怪しい話に騙されないよう『咲-Saki-』知(のどか)の言葉を胸に刻む

儲け話に騙された実体験から得られたものとは?

恥ずかしくて情けない告白をします。最近、怪しい儲け話に騙されてしまいました。といっても、「お金をむしり取られた」とか「大損した」とかではありません。そこは不幸中の幸いでした。

「いつも『お金は重要ではない』などと主張しておきながら、大儲けしようなんて矛盾してる」と言われれば返す言葉はありません。言い訳をさせてもらえば、大儲けしようとしたのではなく、生活費の足しになればと軽い気持ちで取り組んでいたのです。あくまで本業を優先していたため大事にはいたりませんでした。そんなふうにポジティブに気分を切りかえています。

この経験を活かせば、次は騙されないか? といえば、じつは自信がありません。騙されているときは「自分は騙されているかも!?」と露ほども思ったりしないものです。

とはいえ、騙される可能性を少しでも小さくすることはできそうです。そのために『咲-Saki-』に登場する原村のどかの言葉を胸に刻みたいと思います。

「自分と牌の存在を消せる特殊能力」に打ち勝つ

『咲-Saki-』は、麻雀がふつうの家庭にまで普及している世界で、高校生の女の子たちが競技会に臨むお話です。

第15話「魔物」では、清澄高校の麻雀部に所属する和が県予選・団体戦で戦っています。
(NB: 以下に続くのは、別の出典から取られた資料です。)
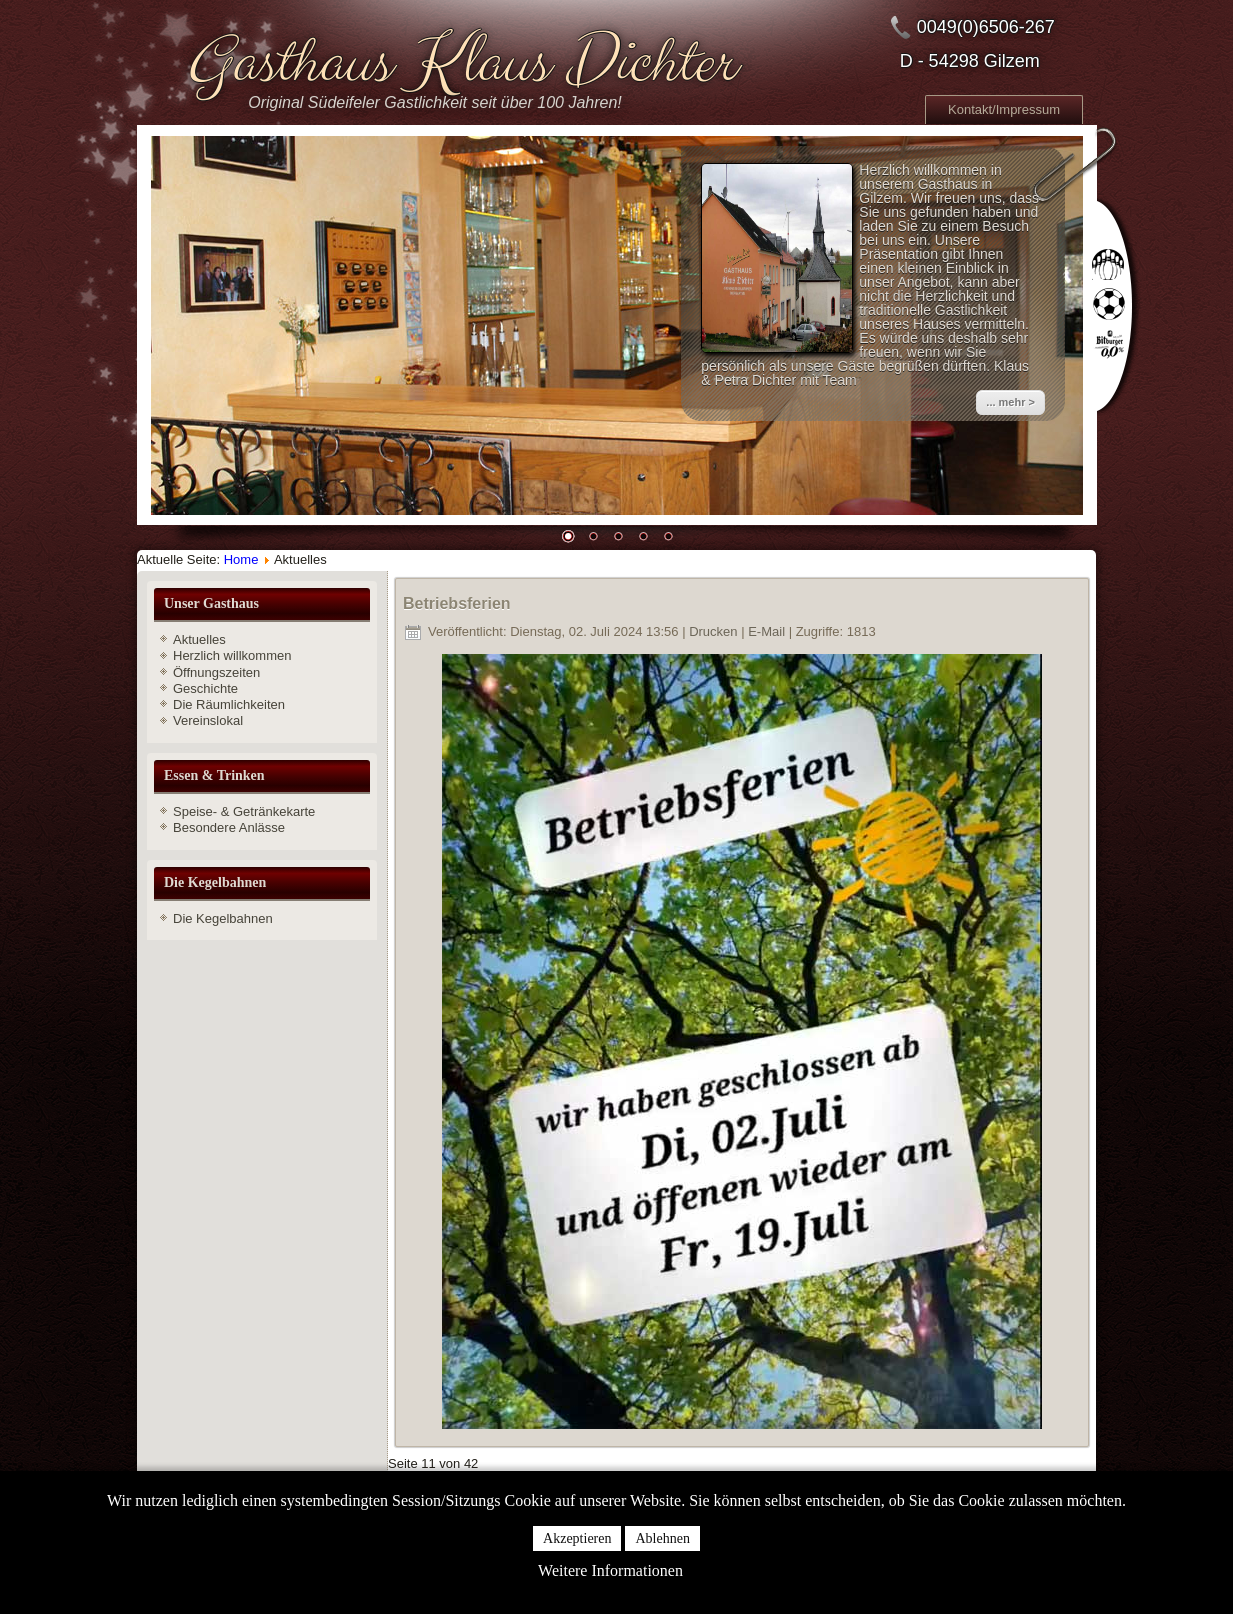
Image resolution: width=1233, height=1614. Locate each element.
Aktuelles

面子メンツのひとりに東横桃子(モモ)がいました。

別の記事でもお断りしたように、私は麻雀を知りません。ですから理屈はわからないのですが、モモは麻雀を打っている最中に自分自身や牌の存在を隠すことができるそうです。彼女はみずからの能力について語ります。

私のリーチはダマと同じ。私は誰にも振りこまない。リーチに当たり牌を打っても相手がフリテンになるだけ

ところが、私は麻雀を知らないので理屈はわからないのですが、和にはモモの能力が通用しなかったようです。決定的な局面でモモが和に振りこんでしまいます。「私の捨て牌が見える……!? 見えないんじゃ……」と驚くモモに和が答えます。

「見えるとか見えないとか
そんなオカルトありえません

声:[原村和]小清水亜美

『咲-Saki-』第15話「魔物」
©小林 立/スクウェアエニックス・清澄高校麻雀部

私は麻雀を知らないので理屈はわからないのですが、モモの能力は「そんなオカルトありえない」と思われてしまうと、効力がなくなるようです。

オカルトを見破る合理的思考力より〈自己肯定感〉を高める

和の言葉から得られる人生訓とはなんでしょう?「怪しい話に合理的思考力を働かせて〈オカルト〉であることを見破る」といったところでしょうか。

しかし、コトはそう単純ではないようです。

たしかに、私の失態をいまから振りかえれば、相手に疑わしい点はいくつもあったのです。いわばヒントはあちこちに転がっていた。でも、それは結果論です。答えを知っているからこそ、「ヒント」と判断できる。「自分は騙されているかも」と思うから、伏線を回収できるのです。

ここで着目すべきは、〈お金儲け〉について私は素人だという点です。だから、「もしかするとそんなオカルトもありえるかも」と思いこんでしまった。これもヒントを見逃してしまった原因です。

そう考えていくと、ウマイ話にコロリと騙されてしまう理由は、自信のなさにあるのかもしれません。「自分はその分野にくわしくないから」と、相手に依存してしまうわけです。そして、自分の頭で考えることをやめてしまう。

こと〈お金儲け〉にかぎっていえば、「成功した人は運がよかっただけ」。そう認識することが大切なのでしょう。「自分と相手の実力にそれほど差があるわけではない」。そんなふうに自分に自信を持てれば、少なくとも相手に過度に依存することはなくなります。相手に頼りきるのではなく、自分で思考力を働かせて行動すれば、ほんとうの〈お金儲け〉につながるはずです。

今後は絶対に騙されない、とは言いきれないものの、少しでもその可能性を小さくするには、〈自己肯定感〉とか〈自立性〉〈能動性〉を自分は持っているか、つねに注意したいものです。

和は麻雀に対する自信の表われとして、この言葉を口にしました。

そんなオカルトありえません

私も、〈自己肯定感〉〈自立性〉〈能動性〉の“スイッチ”を入れるために、この言葉を呪文のように唱えたいと思います。